Aqui
da janela é possível ver, à distância, o declive que conduz ao rio Jacuípe e à
BR 116 Sul. Ontem (03), o sol radioso – manhãs e tardes de abril são de uma
luminosidade festiva aqui na Feira de Santana – e o céu claro permitiam ver as
colinas suaves, verdejantes depois dos meses de chuvas regulares. Aqui ou ali
se sobressaem os tons marrons do solo rugoso, pedregoso, típico daquelas
cercanias. Forçando a vista – e a imaginação – o observador intui até mesmo a
vegetação espinhosa, avara, da caatinga.
Mais
além, contrastando com o azul esbranquiçado do céu, bem na linha do horizonte,
as formas azuladas, arredondadas, de montanhas longínquas. Serão montanhas? Diluem-se
um pouco no horizonte, é preciso atenção para vê-las. Onde ficam? Ipuaçu? Mais
além em Antônio Cardoso, Santo Estêvão? Quem olha de longe e não é íntimo
daquela região não consegue identificar.
À
noite, a escuridão engole tudo. Então surgem as luzes distantes, que tremulam
e, por instantes, se apagam. Mas logo ressurgem, ampliando a confusão do
observador. São alaranjadas, amareladas; misturam-se, condensam-se, num jogo
que prende a atenção por longos instantes. Com elas, alguns pensamentos sempre
afloram.
Um
deles é uma lembrança antiga. Quem vem à noite pela Estrada do Feijão desbrava
longos quilômetros de escuridão profunda, quase indevassável. Lá adiante, na
curva ampla de um aclive – subitamente – a Feira de Santana aparece
espetacularmente como um imenso, multicolorido e vibrante tapete de luzes. É
comum a sensação de conforto de quem, finalmente, chega.
À
distância intui-se que o fluxo de veículos se reduziu com a pandemia do novo
coronavírus. Sim, porque no horizonte viam-se fugazes, mas intensos focos de
luz deslocando-se. Eram os faróis dos veículos que chegavam à Feira de Santana.

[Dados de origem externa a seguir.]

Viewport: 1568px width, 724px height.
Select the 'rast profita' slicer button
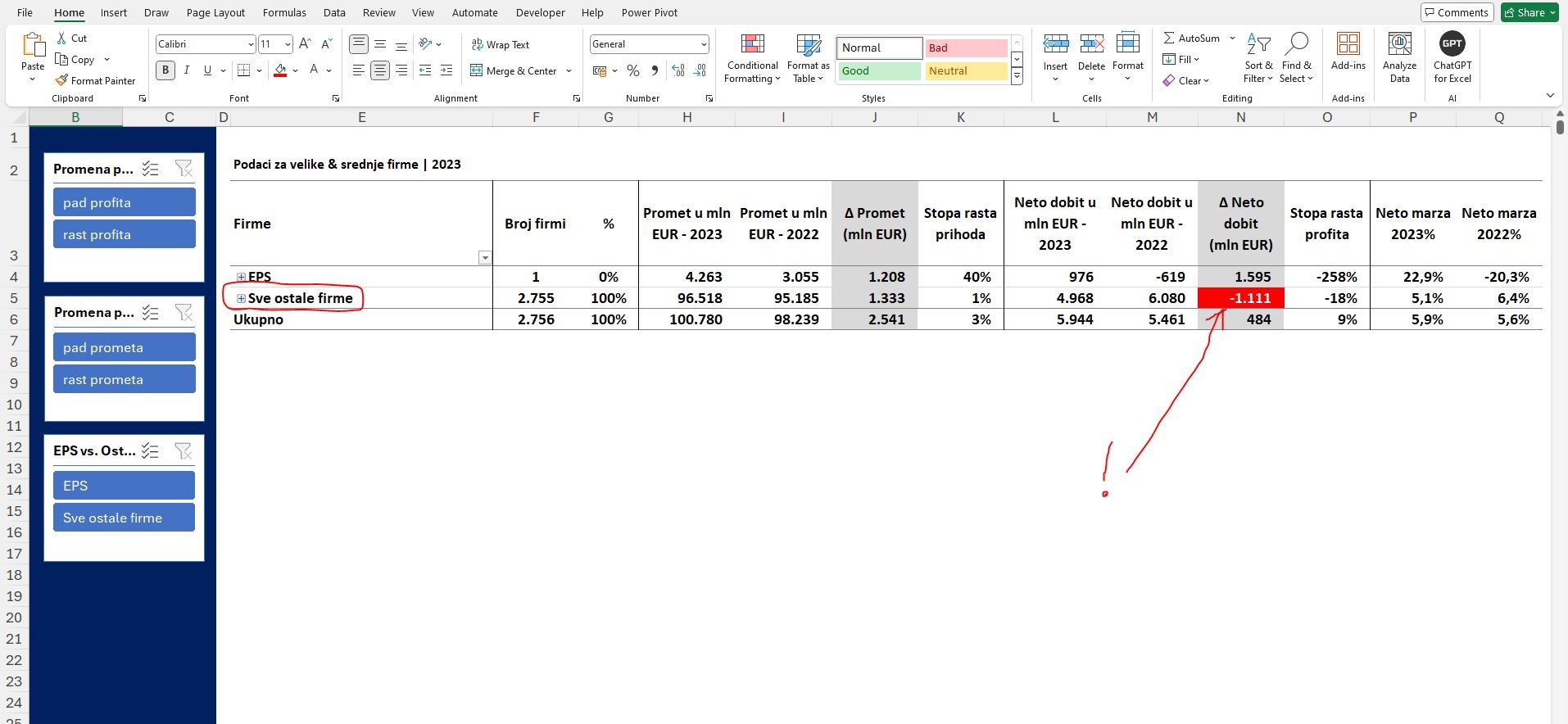tap(125, 234)
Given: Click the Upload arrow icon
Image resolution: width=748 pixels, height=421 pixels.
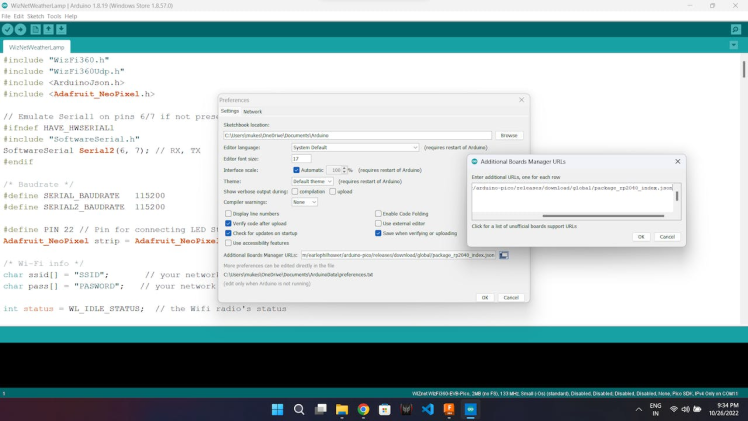Looking at the screenshot, I should tap(21, 30).
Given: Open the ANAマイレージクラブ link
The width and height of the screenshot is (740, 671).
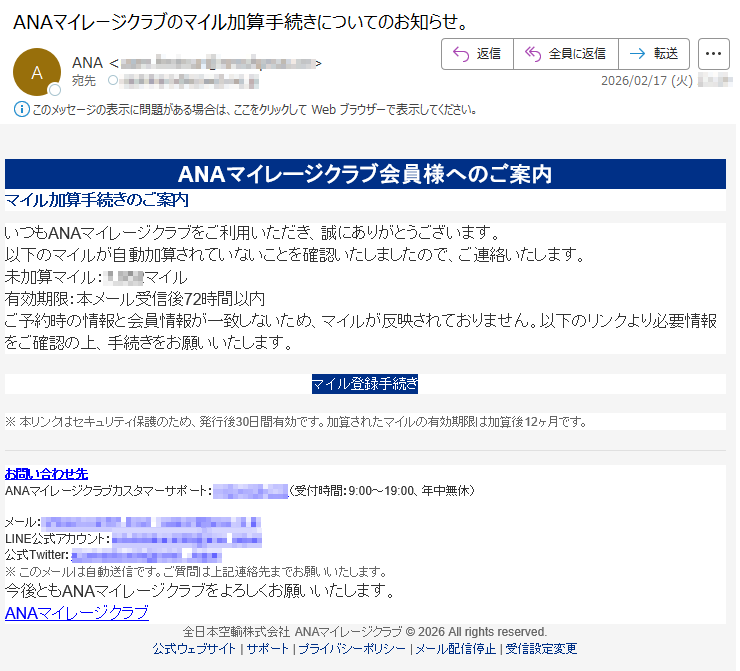Looking at the screenshot, I should [x=77, y=612].
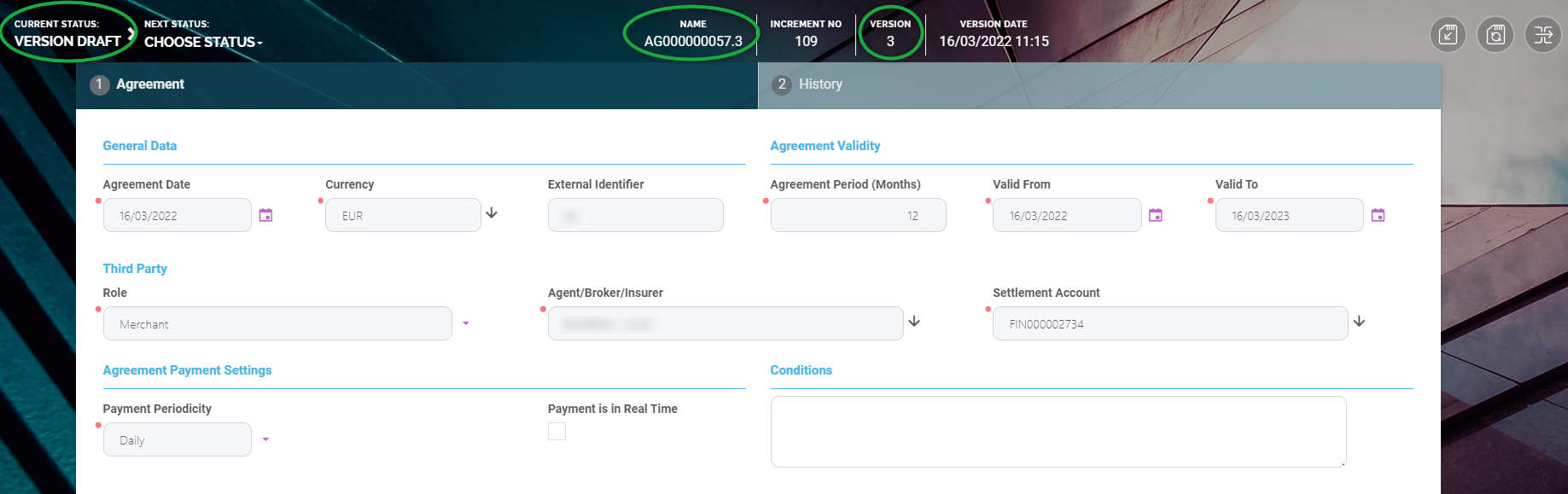Click the Currency field showing EUR
This screenshot has width=1568, height=494.
[x=403, y=216]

Agora se intui apenas um movimento espasmódico, monótono para quem observa.
Essas
observações lentas, cuidadosas, seriam impossíveis antes da pandemia do
coronavírus. Há o trabalho, a rotina, aporrinhações miúdas, o acúmulo de
tarefas que inibem a contemplação. Hoje o texto aflorou em meio à descoberta do
céu azul, limpo de nuvens, da luz alaranjada do outono e dos voos graciosos de
pássaros – sabiás, bem-te-vis, beija-flores, mesmo os pardais – nos intervalos
do trabalho remoto.
A pandemia assusta,
desconforta, amedronta. E o isolamento – que não se confunde com o ócio – é um
incômodo suceder de expectativas. Mesmo assim, oferece algumas oportunidades.
Uma delas é observar o que se passa à volta e até se encantar e se enternecer.
A outra – mais desafiadora – é olhar para dentro de si mesmo.